The Hartford’s Modest Proposal on Coastal Wind Coverage

The Hartford’s Modest Proposal on Coastal Wind Coverage

31 July 2008 · No Comments

In all the discussion since Katrina on federalization or semi-federalization of coastal storm risk in property insurance I’ve had a few qualms with the idea.  They include:

  • My inner libertarian objects to government involving itself in a matter that the free market should be able to address.
      
  • Most of the proposals implicitly rely on subsidization from folks who choose to live out of harm’s way.
     
  • Virtually none of the proposals address some of the real problems with coastal wind exposure – that storms will be perceived as more damaging as more folks choose to live and own property in harm’s way, that property owners choose to go uninsured (and rely on government support to recover post-catastrophe), and that there are holes in coverage between homeowners/commercial property insurance and coverage offered through the National Flood Insurance Program.

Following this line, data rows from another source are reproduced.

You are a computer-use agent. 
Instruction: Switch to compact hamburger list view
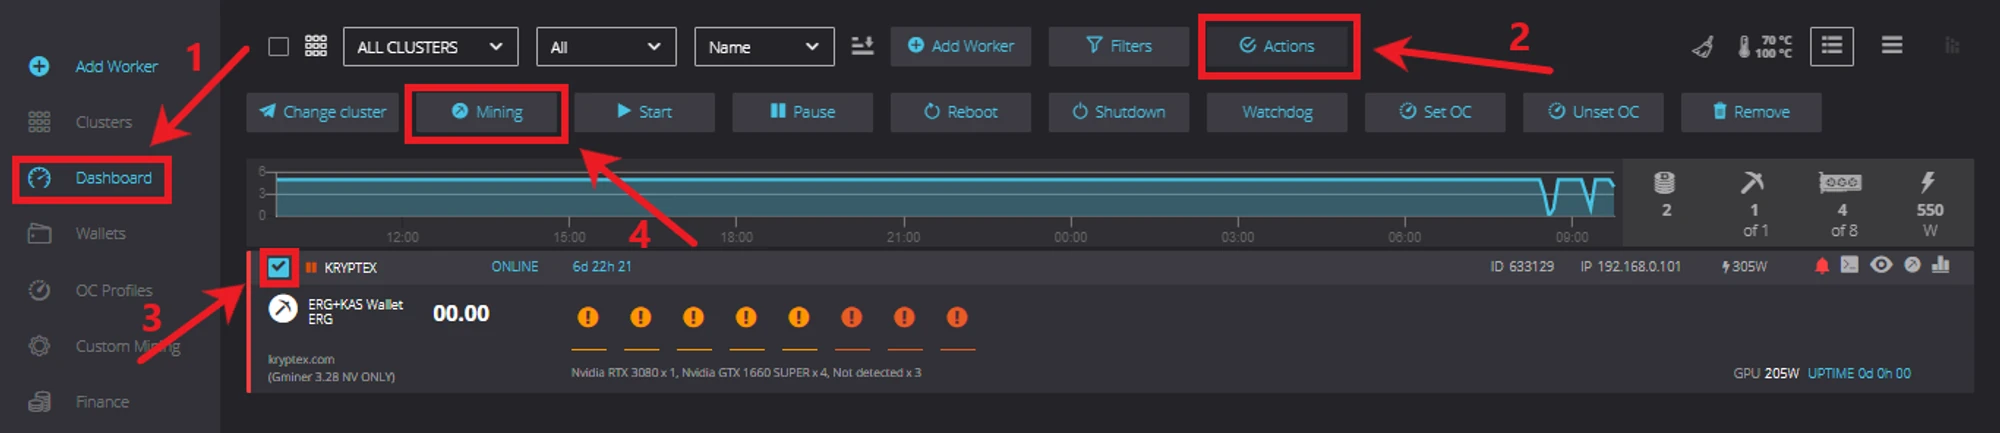1891,46
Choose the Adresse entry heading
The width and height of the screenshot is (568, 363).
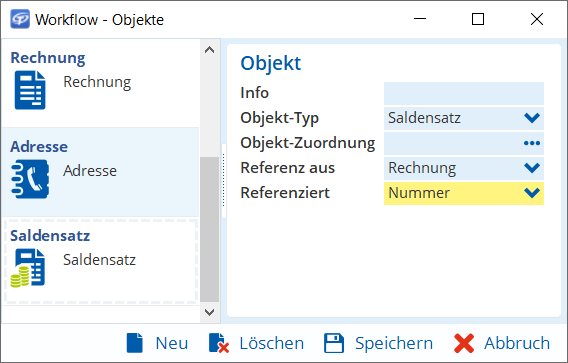39,147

The Courant has an article discussing one carrier’s idea on a more modest middle ground on the subject:

The Hartford’s plan, pitched by Chief Executive Ramani Ayer to media Wednesday, says:

  • Coastal homeowners should be required to buy flood insurance, to avoid battles over what kinds of damage are covered or not by regular homeowner policies. The $40 billion Katrina spawned massive litigation concerning wind v. water damage.
  • IRA-style savings accounts could be created to help people afford insurance, and states could administer subsidies for low and moderate-income coastal homeowners.
  • A federal financial backstop is needed to protect insurers from a catastrophic storm, the kind that is expected to happen once in 100 years.
  • States could create their own reinsurance funds, bound by federal guidelines. Insurers buy reinsurance to spread their risk of high claims. The state reinsurance funds would only kick in when the private market seriously deteriorates.
  • Costs associated with the federal backstop and any state reinsurance funds would be passed directly to policyholders and identified separately on their insurance bills.
  • The federal government would set guidelines involving land-use planning, risk mitigation, and disaster preparedness. States would follow the guidelines, making insurers doing business in a state eligible for help from the federal backstop.

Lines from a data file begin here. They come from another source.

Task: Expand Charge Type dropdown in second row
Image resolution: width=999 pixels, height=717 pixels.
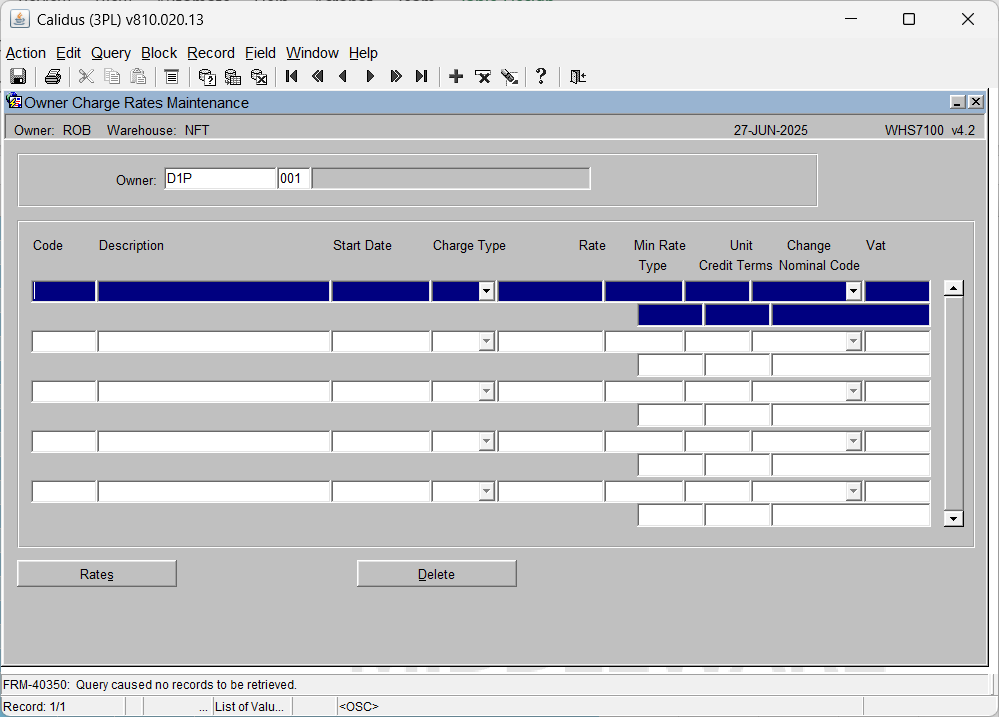Action: pos(486,342)
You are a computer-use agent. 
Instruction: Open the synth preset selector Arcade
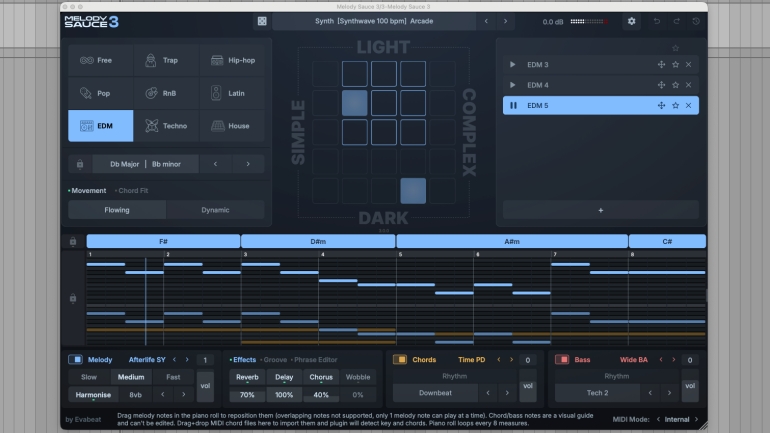pos(372,21)
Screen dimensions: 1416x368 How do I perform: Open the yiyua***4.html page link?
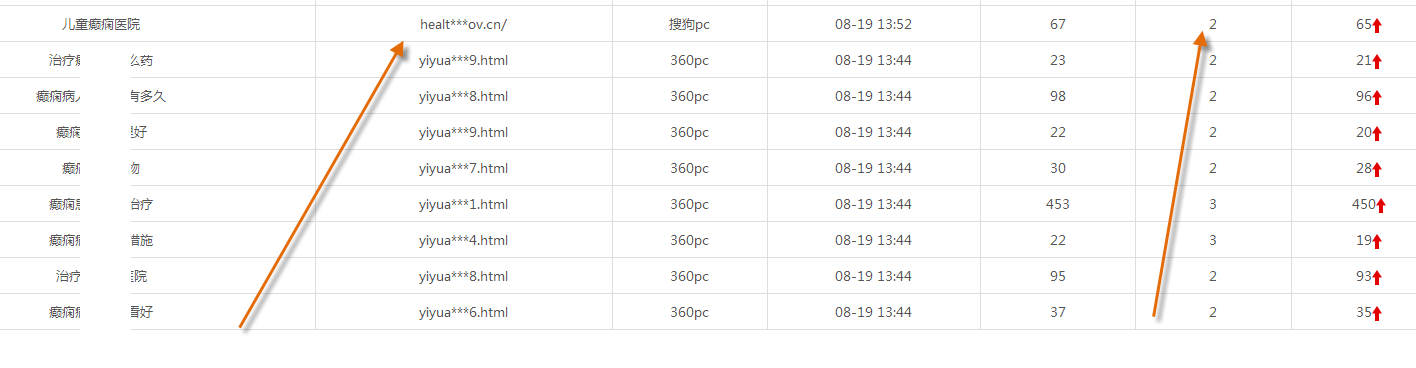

I’m not sure that I necessarily fully agree with the above ideas – the real test would be in the details – but I must give The Hartford props for addressing some of the shortcomings I’ve seen in prior ideas.

Making flood and wind cover mandatory takes care of some of the gaps in the system, for example. 

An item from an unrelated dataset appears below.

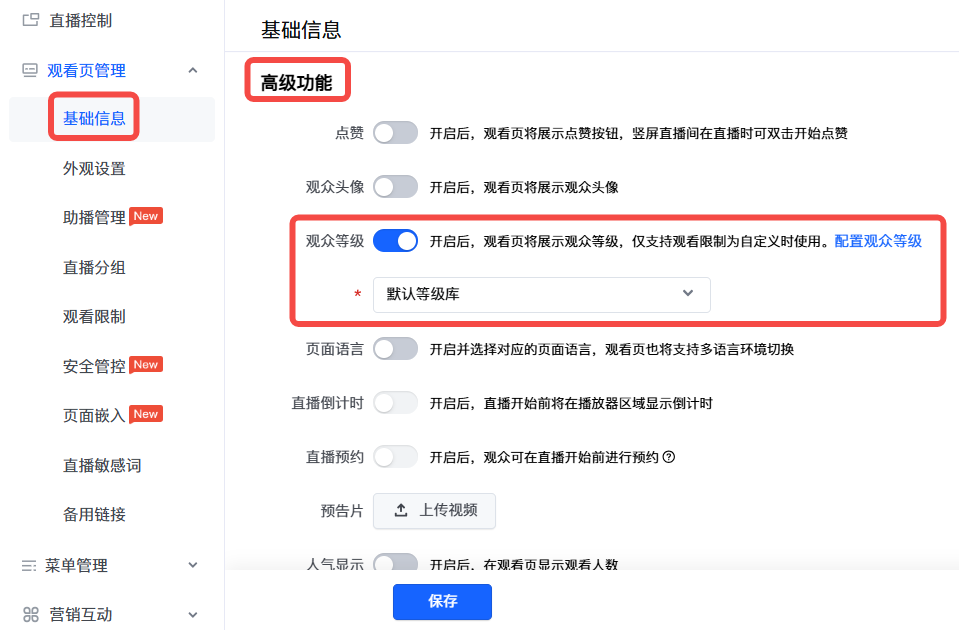Go to 观看限制 menu item

(x=94, y=316)
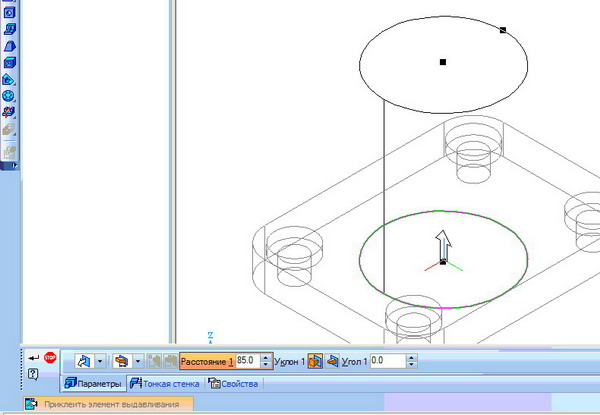Click the Угол 1 spinner arrows
The image size is (600, 415).
(411, 360)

Providing a mechanism to subsidize coverage outside the insurance mechanism also appeals to me; for quite a while I’ve had the notion that if social interests should dictate subsidization, that subsidization should be handled by the government, outside the standard insurance funding mechanisms, to permit insurers to rate as efficiently as possible.

And, it sounds like someone’s finally thinking that more intelligent coastal development (or non-development) planning might not be a bad thing – a positive development from my point of view.

Add in some harmonization between NFIP coverage terms and those found in standard homeowners and property insurance contracts…and the proposal certainly looks interesting.